→ **TASK DESCRIPTION**:
Two lines mark the range in the entries below: the one holding "Accueil (100, 21)" and the one holding "Magazine archives (60, 1247)". Set down those two and all lines between them, exactly.

→ **RECORDS FOR THE EXERCISE**:
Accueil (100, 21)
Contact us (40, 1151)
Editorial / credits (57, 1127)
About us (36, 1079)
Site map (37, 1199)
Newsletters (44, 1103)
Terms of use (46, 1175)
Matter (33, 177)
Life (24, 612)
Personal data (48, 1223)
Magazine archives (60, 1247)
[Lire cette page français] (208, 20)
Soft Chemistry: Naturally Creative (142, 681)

--

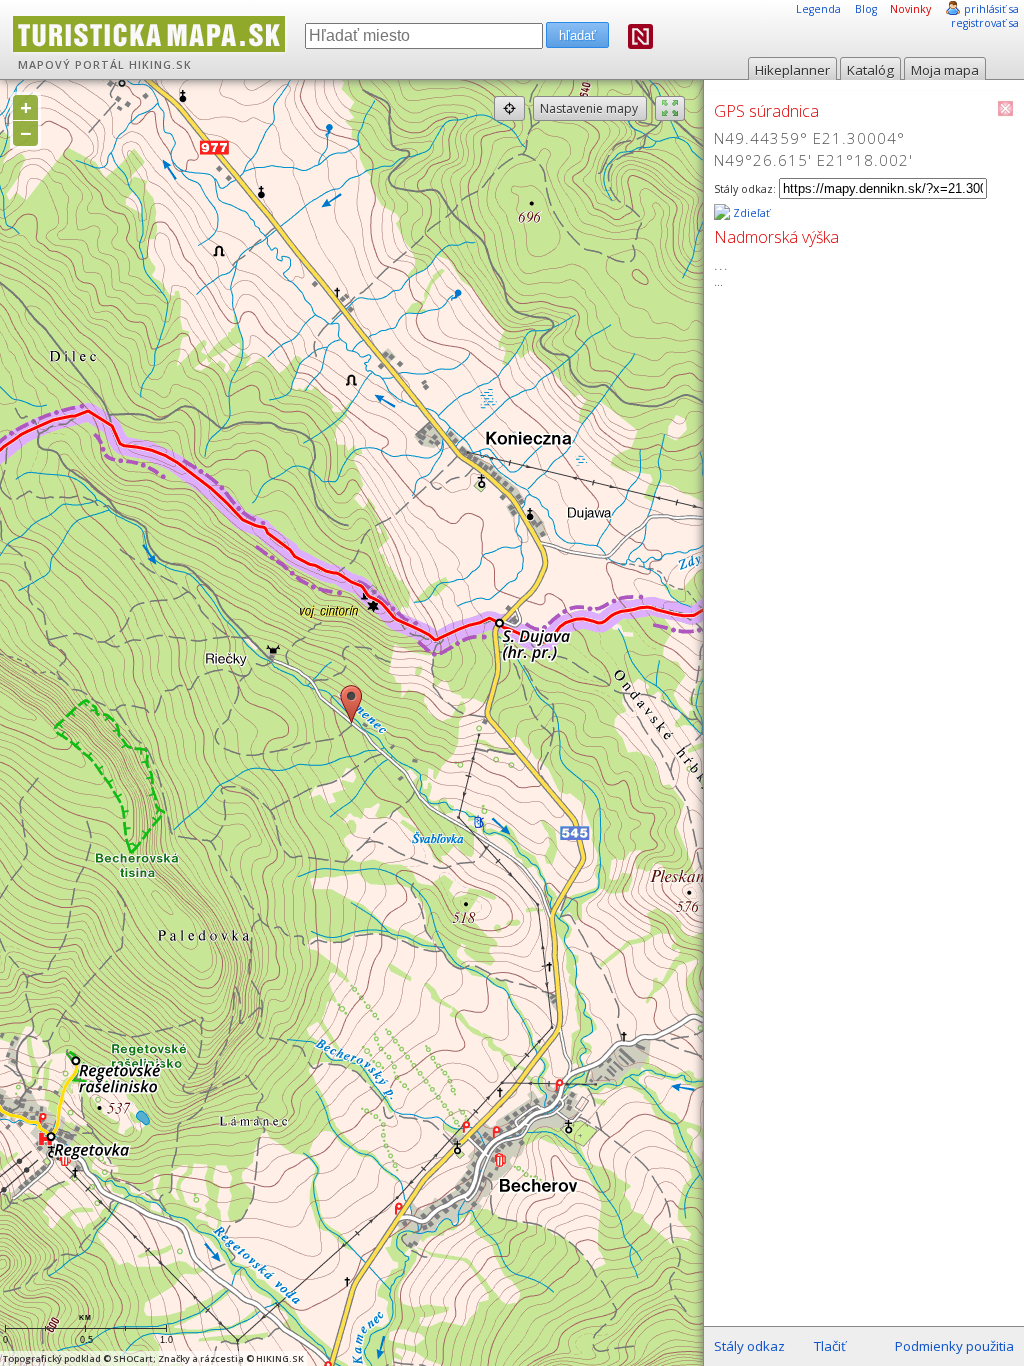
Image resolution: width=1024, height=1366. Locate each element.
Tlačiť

→ **ANSWER SECTION**:
Accueil (100, 21)
Contact us (40, 1151)
Editorial / credits (57, 1127)
About us (36, 1079)
Site map (37, 1199)
Newsletters (44, 1103)
Terms of use (46, 1175)
Matter (33, 177)
Life (24, 612)
Personal data (48, 1223)
Magazine archives (60, 1247)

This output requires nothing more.